Leaving aside 2002's "Fallen" (a ragbag collection of unfinished demos
released by his former label), "Mourning Sun" is the Nephilims first album
of new material in a decade.
The familiar cliches are still familiar: pompous and humourless, big hats,
old Goths writing concept albums about something important like death and
the afterworld, and whatever. It's almost as if you opened the Blue Peter
Goth Time Capsule from 1987. The familiar black cover, the obsidian shiny
art, the strained and ornate typography, the complete lack of any visual or
musical progression since 1989, and yet - it sounds timeless. As if it fell
fully formed from a world without time, and was opened with the gasp of
escaping air like the Well of Souls in "Raiders Of The Lost Ark."
Of course, there's more to it than that. "Mourning Sun" is
immense in its sheer black-painted balls and its stubbornly singular
vision. From the opening, ambient terror of "Shroud/Exordium", which is five
minutes of inocherently threatening mumbling (the entire lyric is "Closer.

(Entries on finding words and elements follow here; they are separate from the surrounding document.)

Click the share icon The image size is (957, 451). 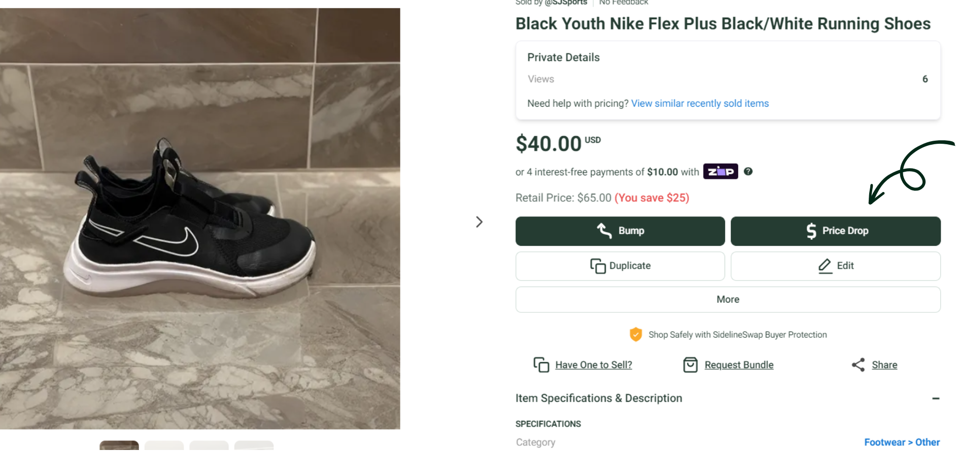(858, 365)

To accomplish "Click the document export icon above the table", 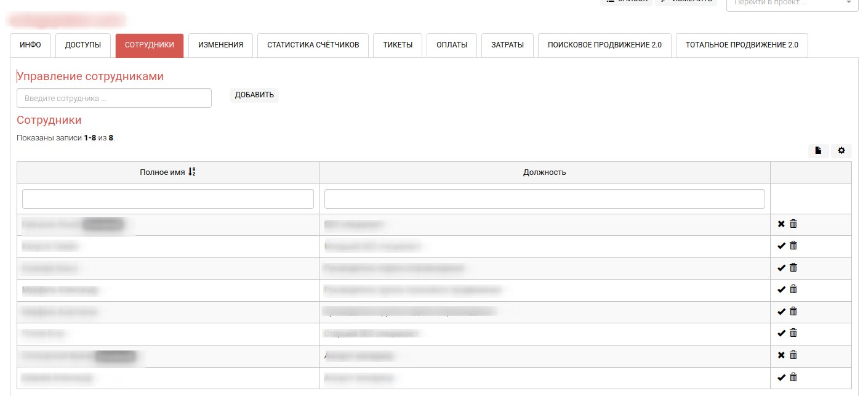I will click(818, 151).
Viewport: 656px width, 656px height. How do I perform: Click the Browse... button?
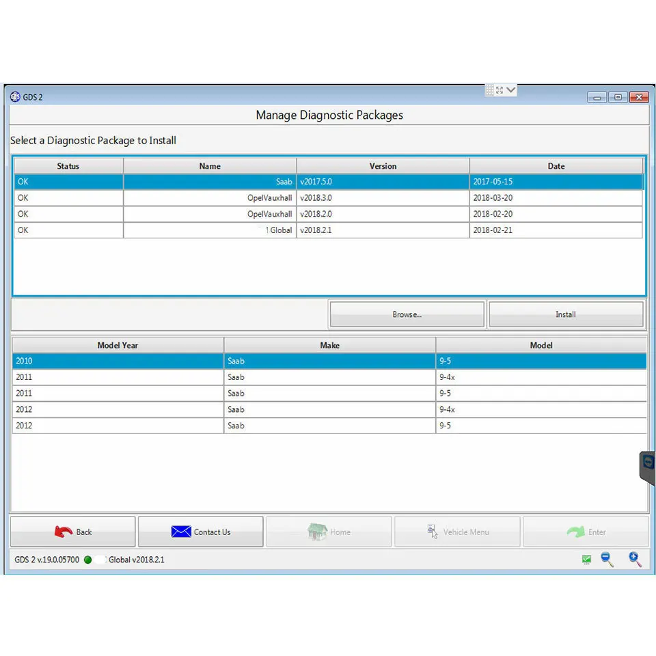tap(407, 314)
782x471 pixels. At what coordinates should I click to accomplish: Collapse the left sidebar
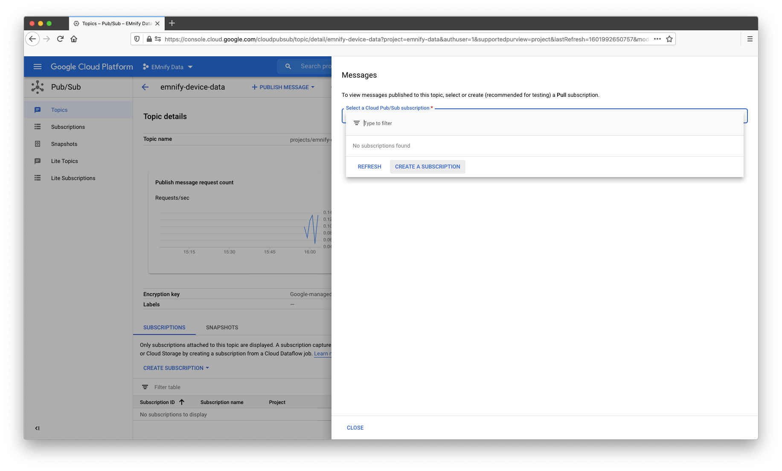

Closer. Closer. Die"), to the final, bizarre Halloween Metal ProgRock of "In
The Year 2525," the Nephilim's latest release is the aural equivalent of a
sulkily vicious Manga film.
Musically, there's little progression from the
highpoint of "Elizium." The familiar ingredients: gravel-clad vocals,
shimmeringly elusive keyboard textures, driller-killer guitars and a
claustrophobically intense rhythm section, are matched with McCoy's
economically inhuman, cold vocals. Lyrics betray little, if anything of a
personality, and more of a philosophical concept that appears to encompass
fallen angels, death, eternal life, love, and God's Mighty Hand. Imagine
Johnny Cash singing this.
And whilst I appear to be hard on this, it's a
record I love. Like "Zoon" before it, the songs are so complex, the musical
themes interwoven so dextrously and coherently, that "Mourning Sun" is less
of a record, and more one fifty eight minute song in ten parts : a rock
symphony if you like. Sections rise and fall with the beating of waves,
musical and lyrical motifs reappear then vanish, guitars cut slices through
the airwaves, and a pummelling RSI-inducing bassline ripples like a Jurassic
Park monster. And then Carl McCoy's voice, seemingly oblivious to the
inherent self-parodiac nature of the medium, uncurls like God giving birth
or El Diablo himself going carol singing.
"LOOK UP! LOOK DOWN! LOOK! STRAIGHT INTO THE LIGHT!" he implores, like
some demented murderous clown doing a variation on "If You're Happy And You
Know It Clap Your Hands."
And "Mourning Sun" is great. Great to the scope of its vision, great to
the achievement, and great in it's ridiculous and overblown pomposity. Move
over Axl Rose, a new primadonna is in town.